- _Stated exercise_:
Retype everything in the records from the line containing "What do you" down to the last line, both included, and leave out the pictures.

[Data records]
= = = =

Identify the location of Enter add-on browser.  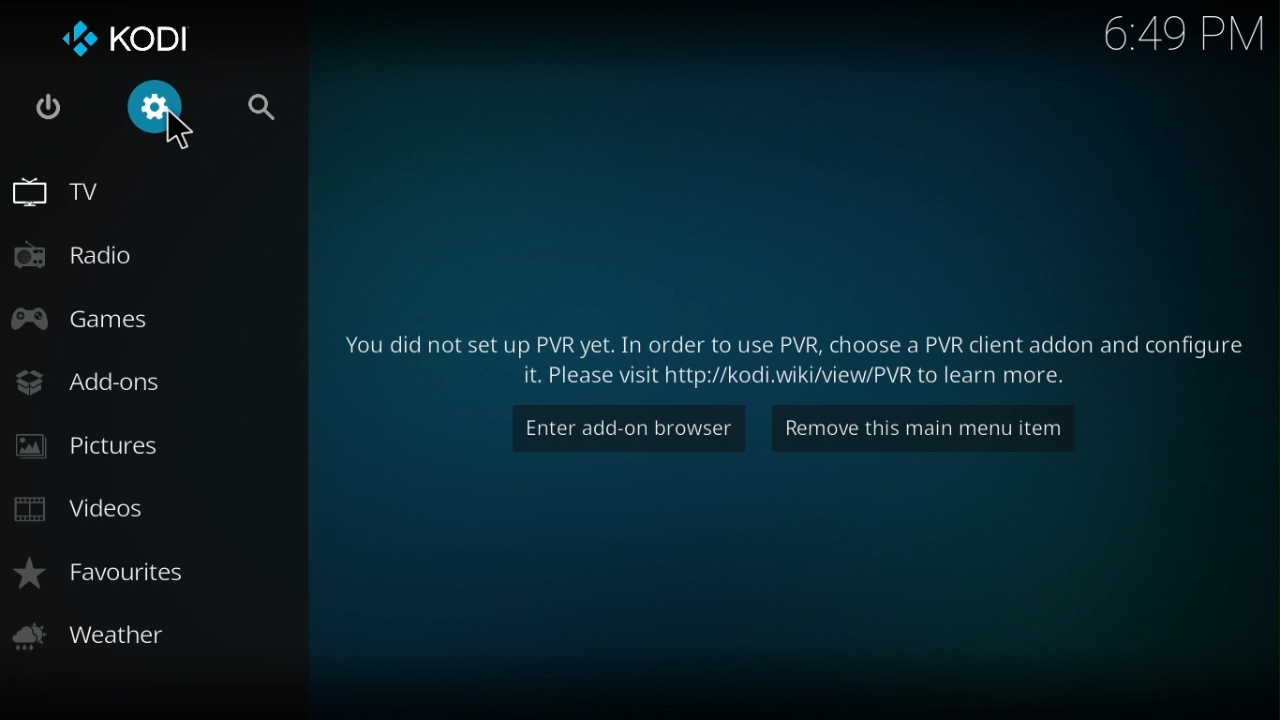
(623, 429).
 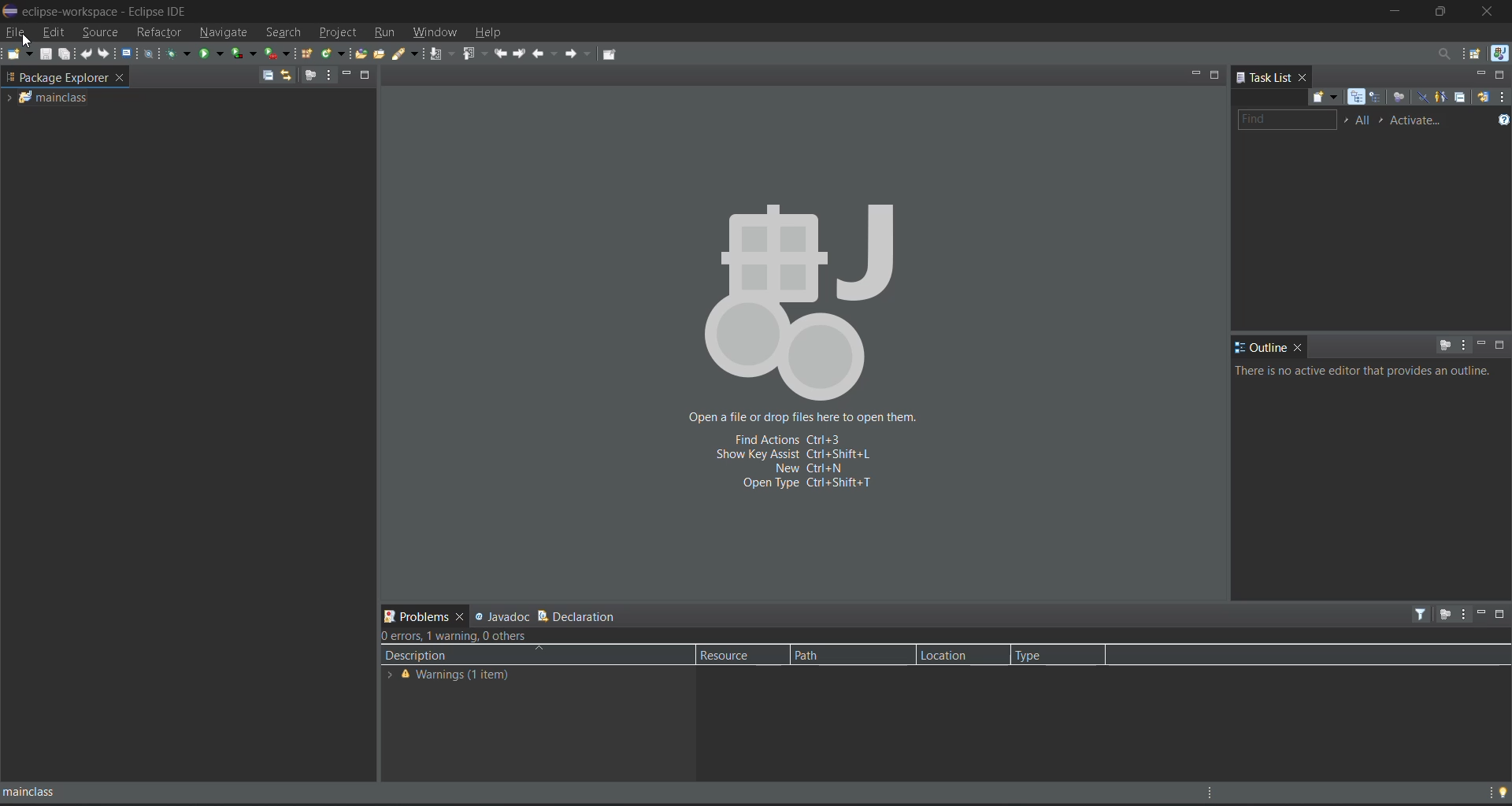 What do you see at coordinates (128, 52) in the screenshot?
I see `open a terminal` at bounding box center [128, 52].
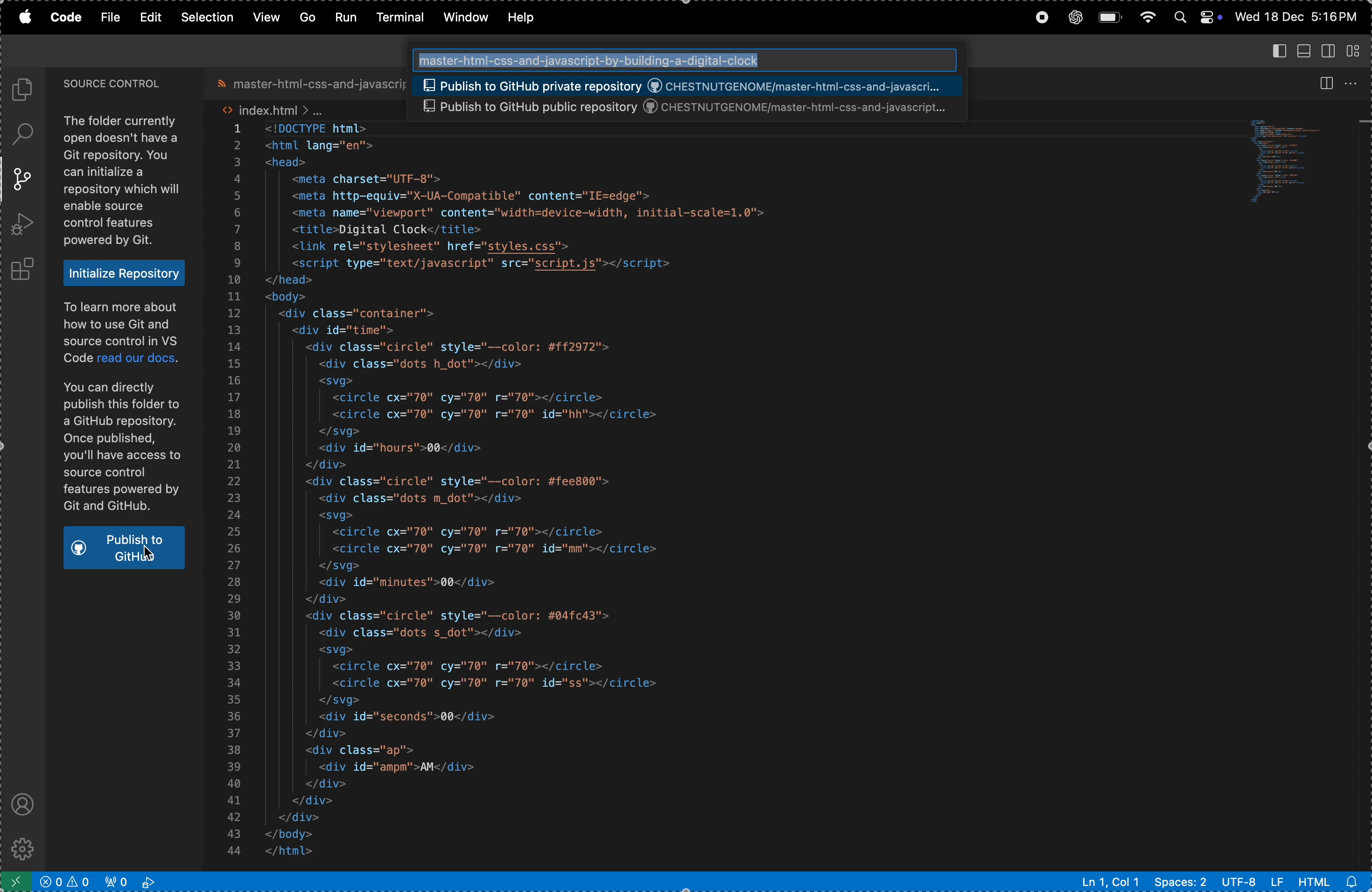 The width and height of the screenshot is (1372, 892). I want to click on source control, so click(21, 181).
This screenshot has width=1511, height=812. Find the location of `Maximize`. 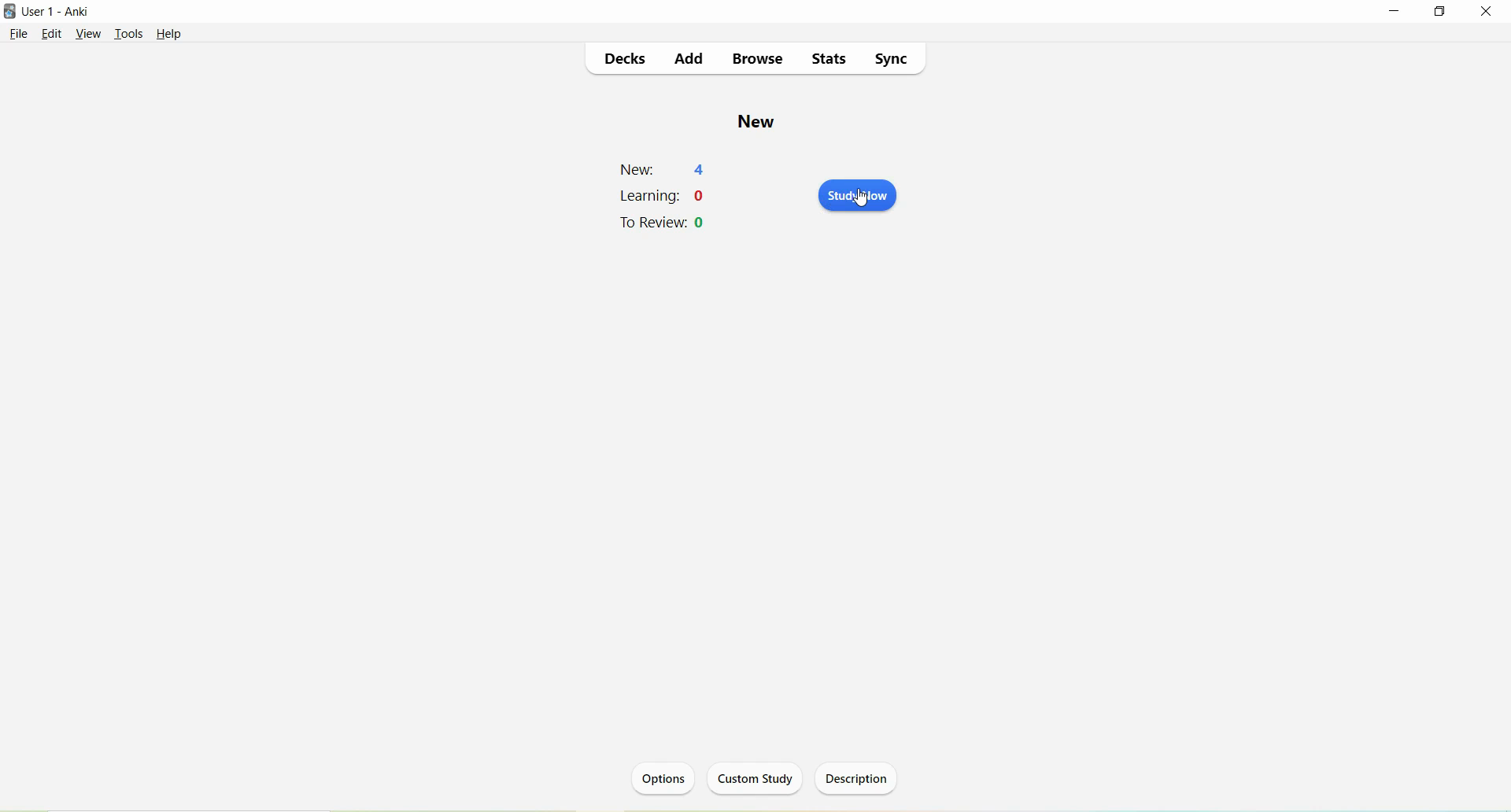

= = = =

- _Exercise answer_:
  What do you see at coordinates (128, 52) in the screenshot?
I see `open a terminal` at bounding box center [128, 52].
 The width and height of the screenshot is (1372, 892). I want to click on source control, so click(21, 181).
This screenshot has width=1511, height=812. Find the location of `Maximize`. 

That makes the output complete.